WHAT YOU NEED TO DO
When the line containing "You are a computer-use agent. 532x317 pixels." is found in the data below, copy it and each line after it through the line containing "Task: Open daily note calendar ribbon icon", exactly and with no others.

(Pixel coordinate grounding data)
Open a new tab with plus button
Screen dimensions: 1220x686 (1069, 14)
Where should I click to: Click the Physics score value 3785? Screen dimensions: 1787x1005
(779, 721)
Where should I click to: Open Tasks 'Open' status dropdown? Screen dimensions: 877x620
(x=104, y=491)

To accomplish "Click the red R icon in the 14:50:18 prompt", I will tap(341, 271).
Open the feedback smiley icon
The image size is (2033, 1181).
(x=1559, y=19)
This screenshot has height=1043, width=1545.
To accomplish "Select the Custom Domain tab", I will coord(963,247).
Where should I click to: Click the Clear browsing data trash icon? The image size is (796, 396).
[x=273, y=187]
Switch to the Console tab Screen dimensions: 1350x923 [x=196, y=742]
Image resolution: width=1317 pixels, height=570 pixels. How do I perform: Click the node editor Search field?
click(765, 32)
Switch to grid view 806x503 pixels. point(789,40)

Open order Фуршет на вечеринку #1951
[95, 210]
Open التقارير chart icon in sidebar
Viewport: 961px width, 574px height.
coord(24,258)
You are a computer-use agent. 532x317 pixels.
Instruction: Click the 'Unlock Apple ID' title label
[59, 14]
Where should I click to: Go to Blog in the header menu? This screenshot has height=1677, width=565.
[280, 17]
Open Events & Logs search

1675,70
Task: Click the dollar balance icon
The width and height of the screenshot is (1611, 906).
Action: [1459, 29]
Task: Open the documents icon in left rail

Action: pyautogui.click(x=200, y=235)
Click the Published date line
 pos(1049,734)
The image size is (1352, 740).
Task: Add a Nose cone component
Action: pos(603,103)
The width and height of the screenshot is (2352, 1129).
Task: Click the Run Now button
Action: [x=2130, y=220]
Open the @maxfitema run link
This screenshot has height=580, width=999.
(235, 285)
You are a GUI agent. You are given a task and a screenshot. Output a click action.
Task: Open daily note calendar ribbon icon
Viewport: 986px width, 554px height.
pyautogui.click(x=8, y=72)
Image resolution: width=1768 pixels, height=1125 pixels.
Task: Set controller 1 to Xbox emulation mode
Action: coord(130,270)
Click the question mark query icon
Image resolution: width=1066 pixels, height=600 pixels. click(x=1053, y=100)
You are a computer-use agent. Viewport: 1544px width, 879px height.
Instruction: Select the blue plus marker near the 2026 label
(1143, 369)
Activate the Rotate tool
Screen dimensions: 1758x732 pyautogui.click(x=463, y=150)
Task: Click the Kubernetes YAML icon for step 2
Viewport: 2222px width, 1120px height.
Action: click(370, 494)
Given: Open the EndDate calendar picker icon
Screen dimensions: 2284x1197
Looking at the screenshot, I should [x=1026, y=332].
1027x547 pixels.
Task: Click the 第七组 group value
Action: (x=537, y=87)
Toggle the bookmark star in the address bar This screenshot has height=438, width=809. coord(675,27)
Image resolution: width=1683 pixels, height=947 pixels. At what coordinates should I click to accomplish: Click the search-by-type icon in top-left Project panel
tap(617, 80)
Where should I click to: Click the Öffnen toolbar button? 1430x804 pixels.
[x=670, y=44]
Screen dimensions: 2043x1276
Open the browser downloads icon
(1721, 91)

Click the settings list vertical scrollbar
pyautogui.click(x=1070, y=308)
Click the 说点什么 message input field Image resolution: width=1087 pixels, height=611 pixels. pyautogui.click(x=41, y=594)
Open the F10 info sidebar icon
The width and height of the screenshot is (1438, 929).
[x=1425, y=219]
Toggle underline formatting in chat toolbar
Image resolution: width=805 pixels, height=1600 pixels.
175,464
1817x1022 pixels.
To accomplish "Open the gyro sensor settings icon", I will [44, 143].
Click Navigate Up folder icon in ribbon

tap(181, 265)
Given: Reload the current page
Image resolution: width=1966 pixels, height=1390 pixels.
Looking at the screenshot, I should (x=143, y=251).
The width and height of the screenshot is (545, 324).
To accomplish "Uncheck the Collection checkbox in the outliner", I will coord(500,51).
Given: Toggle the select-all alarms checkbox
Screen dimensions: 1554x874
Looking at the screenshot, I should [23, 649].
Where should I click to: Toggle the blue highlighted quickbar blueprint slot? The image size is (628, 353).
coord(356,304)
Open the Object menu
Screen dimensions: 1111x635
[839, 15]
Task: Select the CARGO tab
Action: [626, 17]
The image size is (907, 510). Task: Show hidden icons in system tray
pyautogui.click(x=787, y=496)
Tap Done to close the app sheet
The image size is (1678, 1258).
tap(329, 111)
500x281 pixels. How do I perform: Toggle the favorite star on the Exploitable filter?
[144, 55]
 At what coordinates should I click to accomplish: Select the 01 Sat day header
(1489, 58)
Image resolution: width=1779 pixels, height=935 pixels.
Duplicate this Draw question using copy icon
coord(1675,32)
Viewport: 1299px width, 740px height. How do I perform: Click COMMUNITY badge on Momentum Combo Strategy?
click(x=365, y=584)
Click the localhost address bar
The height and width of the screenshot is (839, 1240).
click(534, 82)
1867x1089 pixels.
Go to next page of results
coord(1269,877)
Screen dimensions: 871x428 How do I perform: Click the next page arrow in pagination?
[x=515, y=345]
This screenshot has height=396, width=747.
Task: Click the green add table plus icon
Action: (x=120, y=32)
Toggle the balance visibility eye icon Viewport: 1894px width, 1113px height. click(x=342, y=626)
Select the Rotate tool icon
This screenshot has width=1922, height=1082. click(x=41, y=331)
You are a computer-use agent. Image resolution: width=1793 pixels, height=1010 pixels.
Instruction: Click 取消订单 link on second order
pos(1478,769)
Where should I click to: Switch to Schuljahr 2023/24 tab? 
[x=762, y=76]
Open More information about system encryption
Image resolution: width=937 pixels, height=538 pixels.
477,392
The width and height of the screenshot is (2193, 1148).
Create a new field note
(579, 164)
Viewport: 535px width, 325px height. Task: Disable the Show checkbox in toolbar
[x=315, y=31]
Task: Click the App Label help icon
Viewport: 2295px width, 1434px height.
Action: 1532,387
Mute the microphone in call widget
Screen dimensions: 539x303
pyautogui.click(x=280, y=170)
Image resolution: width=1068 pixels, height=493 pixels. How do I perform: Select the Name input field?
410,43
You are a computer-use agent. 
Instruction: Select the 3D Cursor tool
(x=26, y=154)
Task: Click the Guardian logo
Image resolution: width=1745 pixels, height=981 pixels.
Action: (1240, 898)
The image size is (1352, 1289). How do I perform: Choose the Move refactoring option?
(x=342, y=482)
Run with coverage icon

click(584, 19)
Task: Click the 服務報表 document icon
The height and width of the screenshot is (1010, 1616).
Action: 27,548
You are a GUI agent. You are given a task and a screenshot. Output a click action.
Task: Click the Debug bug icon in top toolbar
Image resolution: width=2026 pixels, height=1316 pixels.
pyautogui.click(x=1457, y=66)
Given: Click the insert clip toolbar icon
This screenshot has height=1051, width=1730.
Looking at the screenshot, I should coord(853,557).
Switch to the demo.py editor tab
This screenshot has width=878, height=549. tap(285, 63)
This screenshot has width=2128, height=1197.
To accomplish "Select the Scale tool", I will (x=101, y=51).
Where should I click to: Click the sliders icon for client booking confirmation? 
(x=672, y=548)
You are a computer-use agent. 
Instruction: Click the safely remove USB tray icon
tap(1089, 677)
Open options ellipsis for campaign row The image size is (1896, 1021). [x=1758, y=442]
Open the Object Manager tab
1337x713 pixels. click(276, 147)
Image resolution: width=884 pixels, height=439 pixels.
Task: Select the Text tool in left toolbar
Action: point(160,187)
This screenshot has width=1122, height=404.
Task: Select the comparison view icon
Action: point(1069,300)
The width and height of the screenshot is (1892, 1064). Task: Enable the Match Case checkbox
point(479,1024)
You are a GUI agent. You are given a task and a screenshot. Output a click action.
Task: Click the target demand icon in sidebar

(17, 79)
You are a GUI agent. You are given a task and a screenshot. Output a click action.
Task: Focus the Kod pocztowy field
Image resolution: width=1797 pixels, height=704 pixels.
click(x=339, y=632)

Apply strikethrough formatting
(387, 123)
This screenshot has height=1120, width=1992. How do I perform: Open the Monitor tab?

YOUR RESPONSE
You are a computer-use agent. 532x317 pixels.
Instruction: Click the 'Unlock Apple ID' title label
[59, 14]
Where should I click to: Go to Blog in the header menu? This screenshot has height=1677, width=565.
[280, 17]
Open Events & Logs search

1675,70
Task: Click the dollar balance icon
The width and height of the screenshot is (1611, 906).
Action: [1459, 29]
Task: Open the documents icon in left rail

Action: pyautogui.click(x=200, y=235)
Click the Published date line
 pos(1049,734)
The image size is (1352, 740).
Task: Add a Nose cone component
Action: pos(603,103)
The width and height of the screenshot is (2352, 1129).
Task: Click the Run Now button
Action: [x=2130, y=220]
Open the @maxfitema run link
This screenshot has height=580, width=999.
(235, 285)
You are a GUI agent. You are given a task and a screenshot. Output a click action.
Task: Open daily note calendar ribbon icon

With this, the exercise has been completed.